-- Data follows --

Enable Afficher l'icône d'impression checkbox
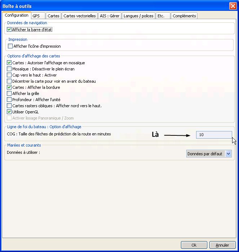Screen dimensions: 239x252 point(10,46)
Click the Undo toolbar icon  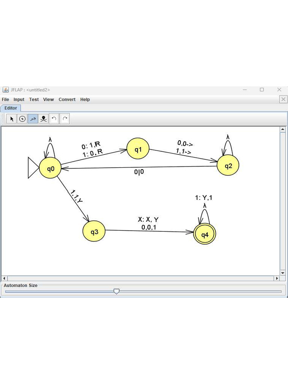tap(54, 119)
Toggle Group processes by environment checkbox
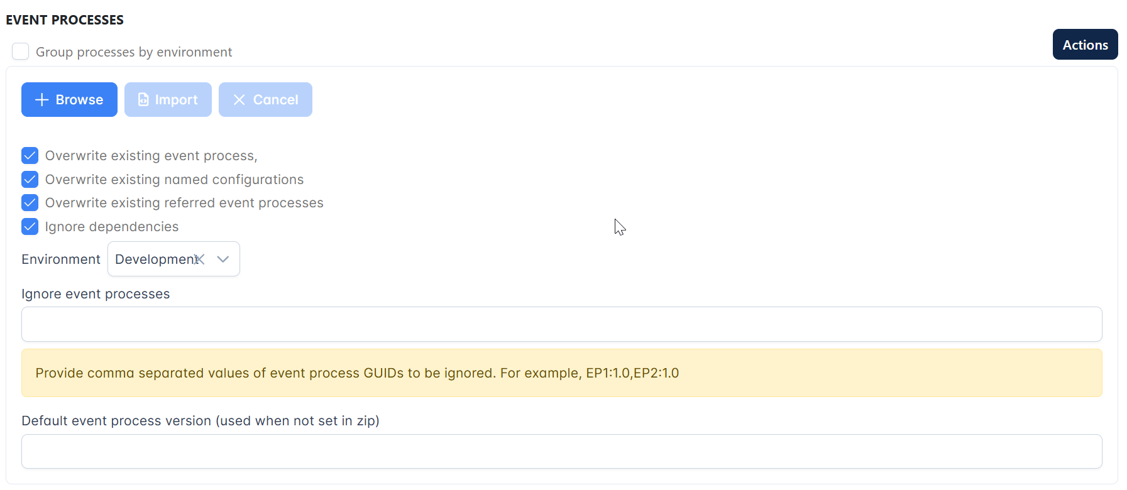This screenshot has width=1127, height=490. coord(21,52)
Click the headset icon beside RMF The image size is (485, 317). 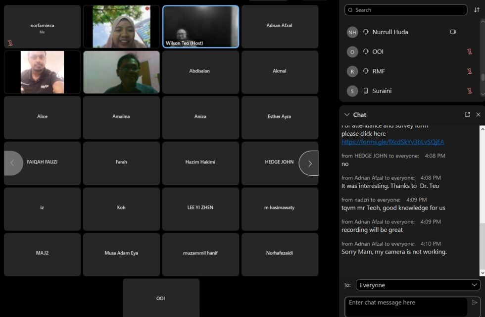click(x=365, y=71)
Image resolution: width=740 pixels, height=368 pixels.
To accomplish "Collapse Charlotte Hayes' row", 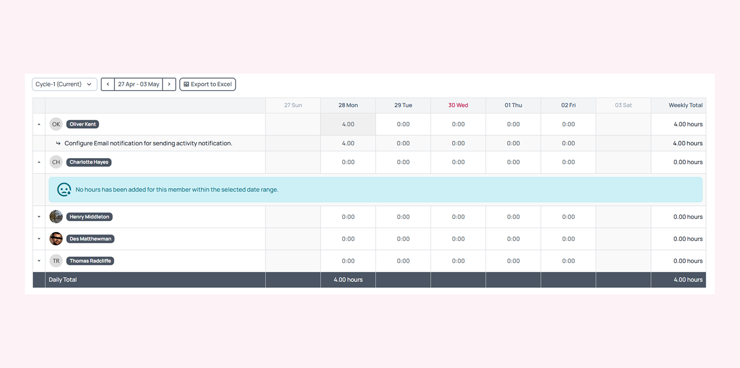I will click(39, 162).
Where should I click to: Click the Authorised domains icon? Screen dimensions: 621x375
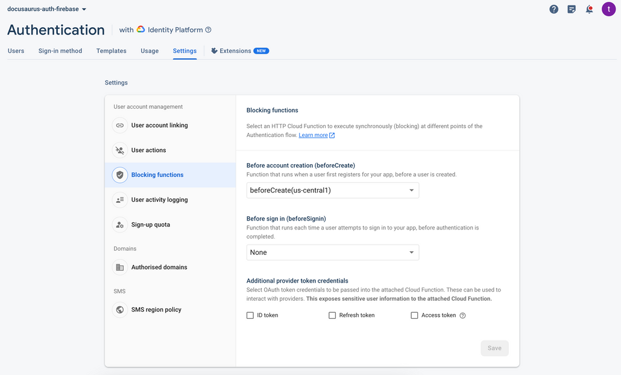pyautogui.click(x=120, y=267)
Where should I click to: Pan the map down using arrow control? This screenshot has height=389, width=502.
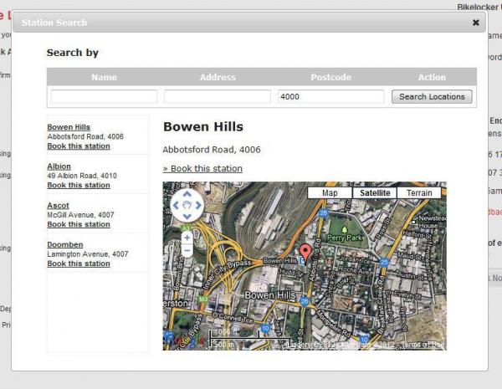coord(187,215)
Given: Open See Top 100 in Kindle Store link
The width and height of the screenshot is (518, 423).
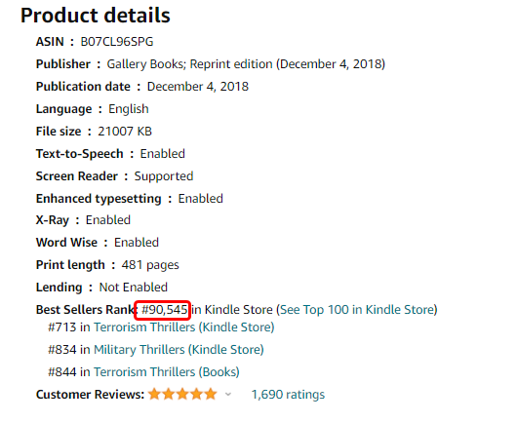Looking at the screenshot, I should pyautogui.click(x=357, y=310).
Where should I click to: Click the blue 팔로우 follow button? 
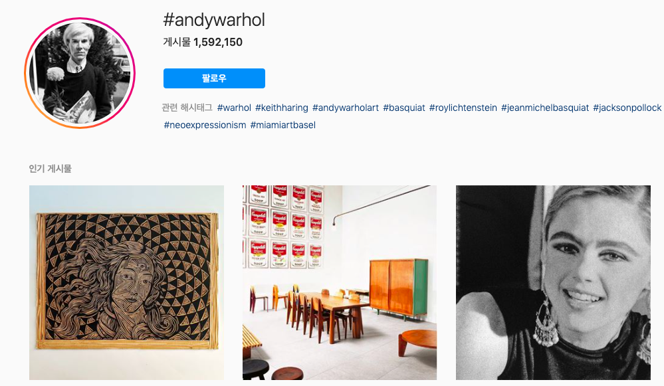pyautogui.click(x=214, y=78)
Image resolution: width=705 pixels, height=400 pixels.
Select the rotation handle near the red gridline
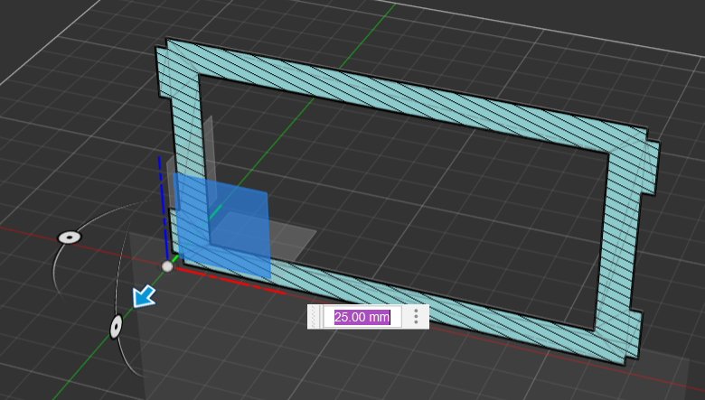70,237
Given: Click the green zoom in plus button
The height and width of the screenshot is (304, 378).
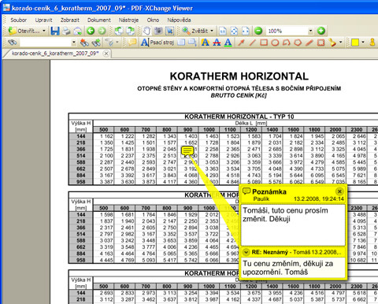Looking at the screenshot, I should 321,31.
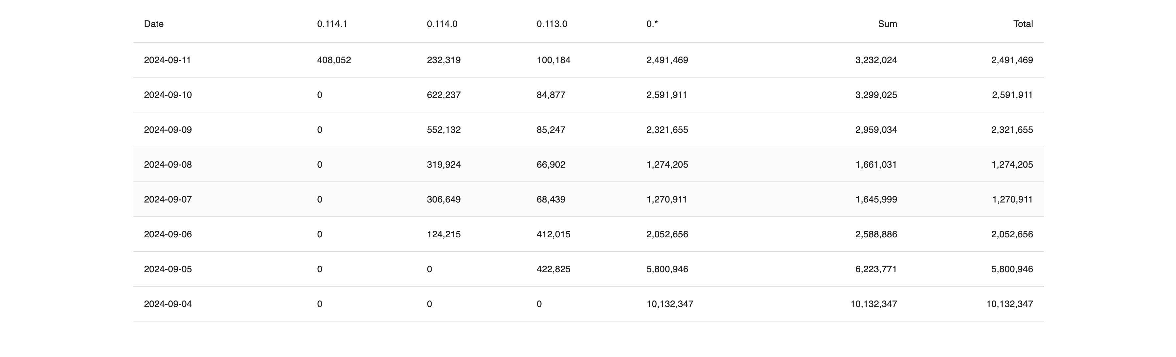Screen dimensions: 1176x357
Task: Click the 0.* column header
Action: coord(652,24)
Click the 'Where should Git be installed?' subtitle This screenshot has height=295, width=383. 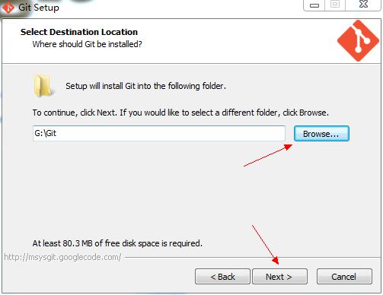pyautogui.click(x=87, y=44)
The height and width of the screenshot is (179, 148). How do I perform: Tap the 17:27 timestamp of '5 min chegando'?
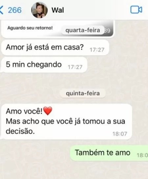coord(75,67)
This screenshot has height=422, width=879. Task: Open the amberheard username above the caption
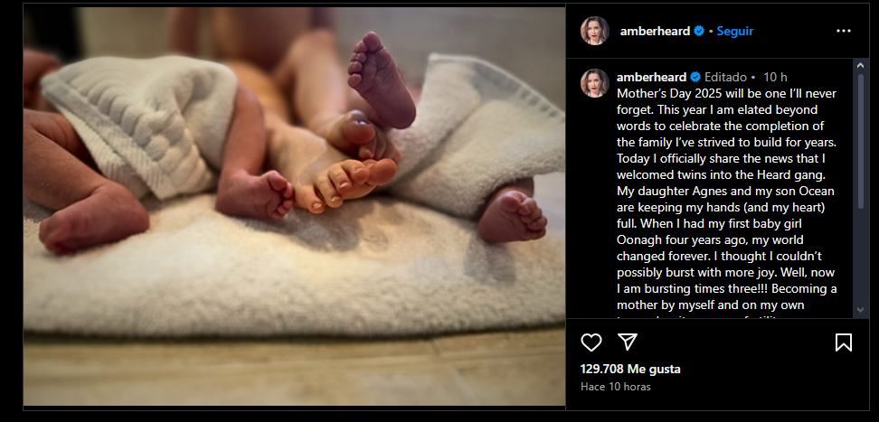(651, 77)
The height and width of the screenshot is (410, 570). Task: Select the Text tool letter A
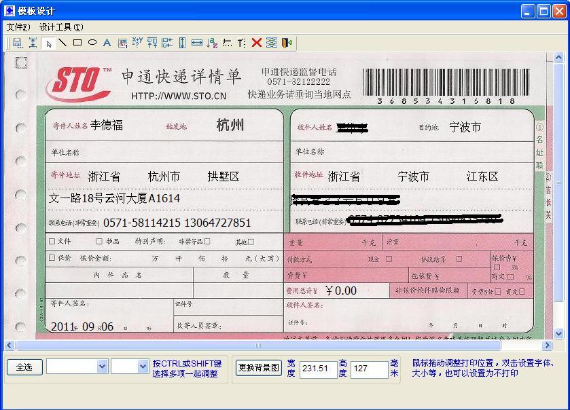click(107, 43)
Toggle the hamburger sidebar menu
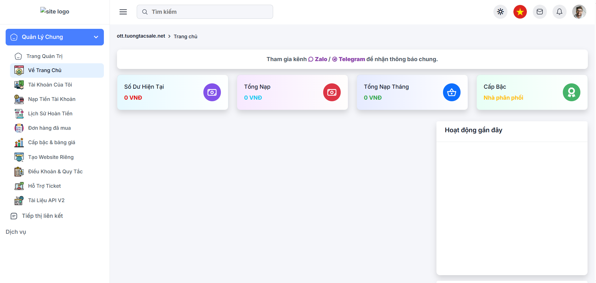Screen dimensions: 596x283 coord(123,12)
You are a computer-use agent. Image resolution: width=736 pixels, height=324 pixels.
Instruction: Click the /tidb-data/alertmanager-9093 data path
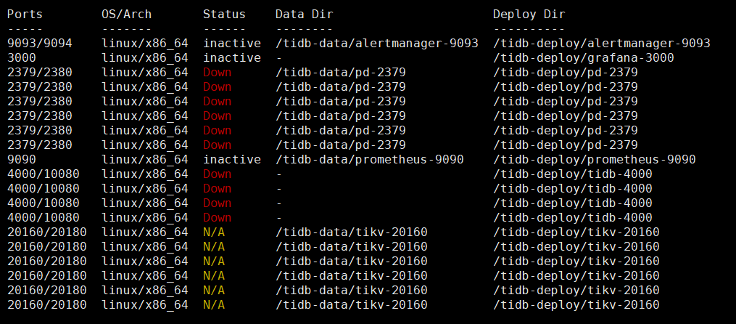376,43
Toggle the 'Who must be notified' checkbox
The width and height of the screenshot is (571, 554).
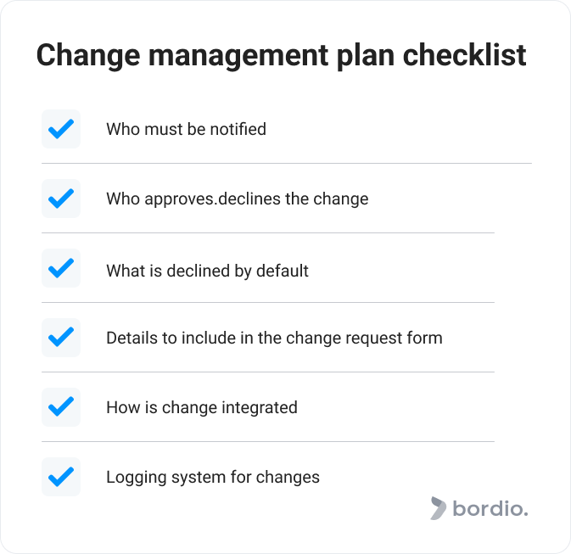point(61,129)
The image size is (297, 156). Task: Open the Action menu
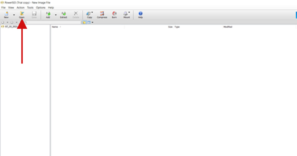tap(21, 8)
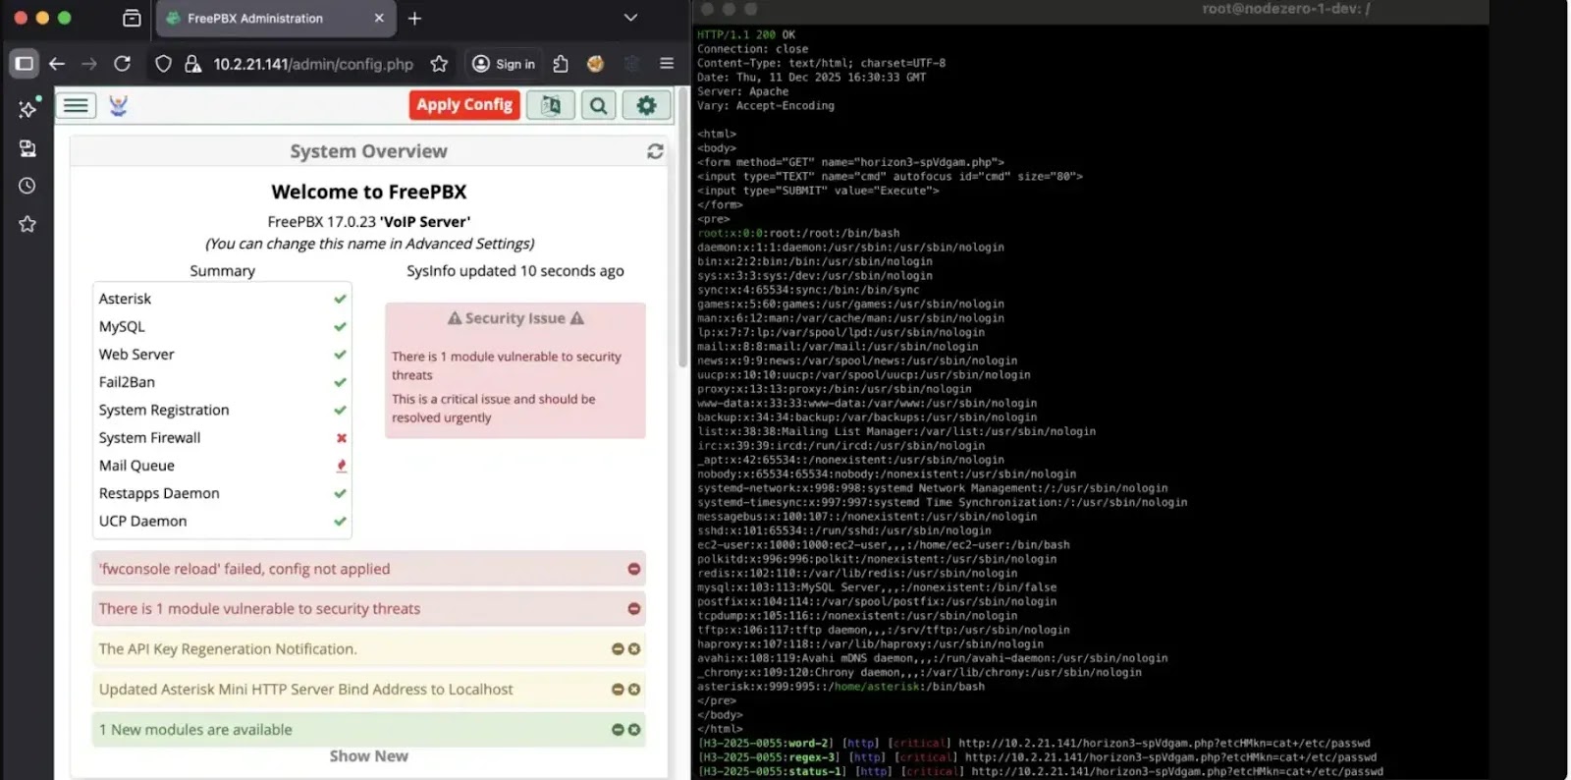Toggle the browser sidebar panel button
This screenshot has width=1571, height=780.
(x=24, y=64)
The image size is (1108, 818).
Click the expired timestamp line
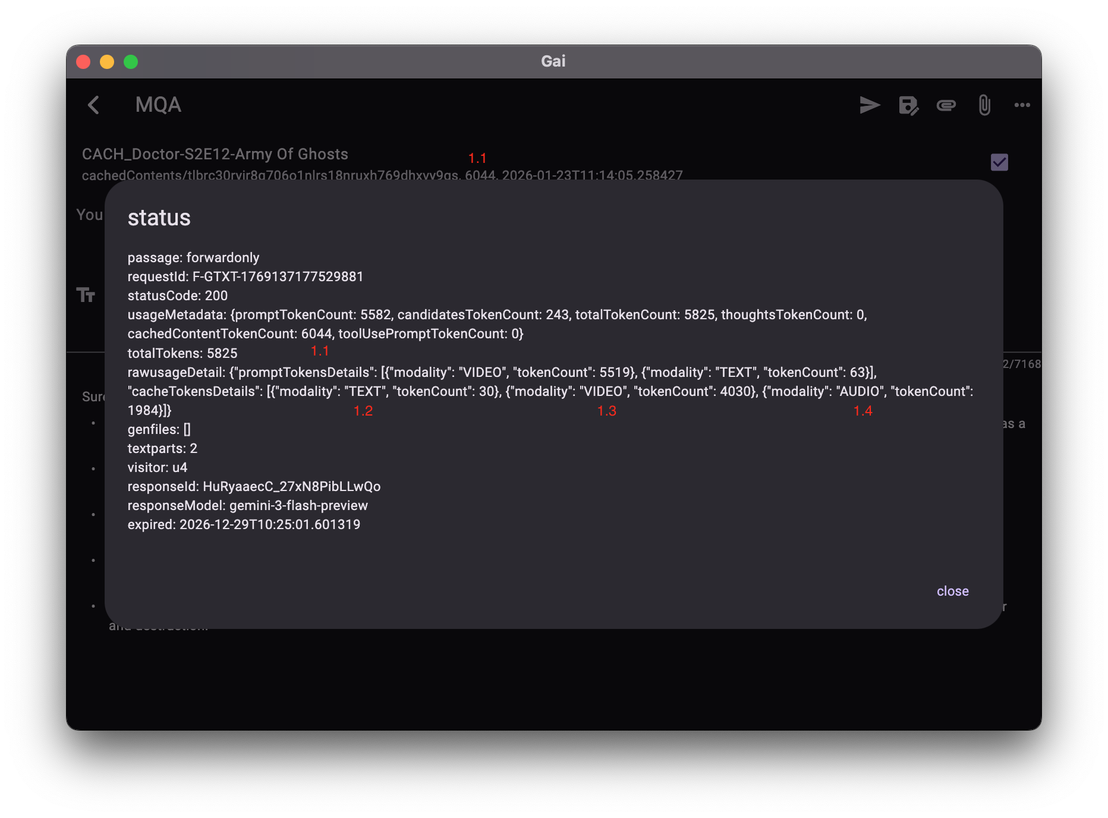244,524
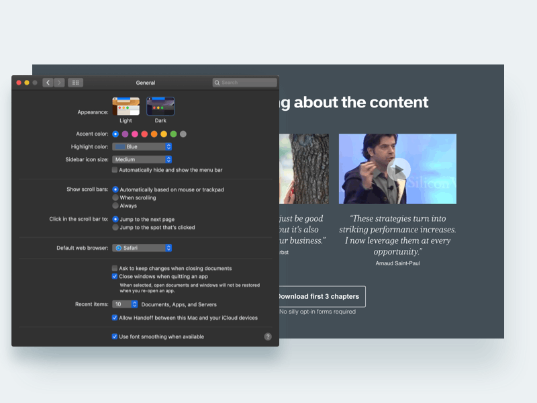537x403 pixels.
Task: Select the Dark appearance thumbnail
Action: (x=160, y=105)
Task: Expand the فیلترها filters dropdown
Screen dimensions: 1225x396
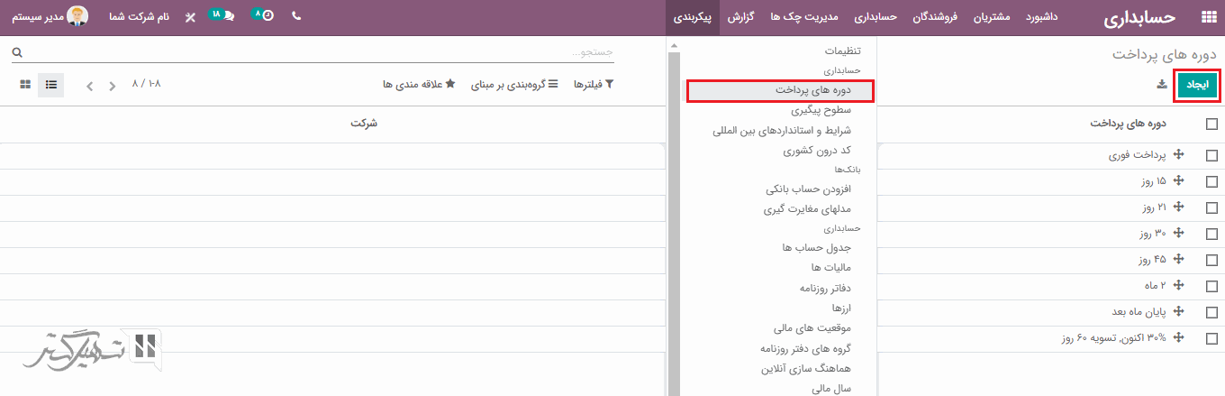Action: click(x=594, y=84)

-- Data concluded --

What you are asked to do
Before answering, please find the line containing "This screenshot has height=422, width=879." above, then copy exactly from it through the last line of the entries, both included, without pictures.

Finished exercise
This screenshot has height=422, width=879. Task: Open the amberheard username above the caption
(651, 77)
The height and width of the screenshot is (410, 570). Task: Select the Text tool letter A
click(107, 43)
Toggle the hamburger sidebar menu
Screen dimensions: 596x283 coord(123,12)
You are a computer-use agent. Image resolution: width=736 pixels, height=324 pixels.
Instruction: Click the /tidb-data/alertmanager-9093 data path
376,43
Toggle the 'Who must be notified' checkbox
The width and height of the screenshot is (571, 554).
point(61,129)
The image size is (297, 156). Task: Open the Action menu
tap(21, 8)
Toggle the browser sidebar panel button
This screenshot has width=1571, height=780.
(x=24, y=64)
The image size is (1108, 818).
Click the expired timestamp line
244,524
537x403 pixels.
Task: Select the Dark appearance thumbnail
Action: (x=160, y=105)
Task: Expand the فیلترها filters dropdown
Screen dimensions: 1225x396
Action: click(x=594, y=84)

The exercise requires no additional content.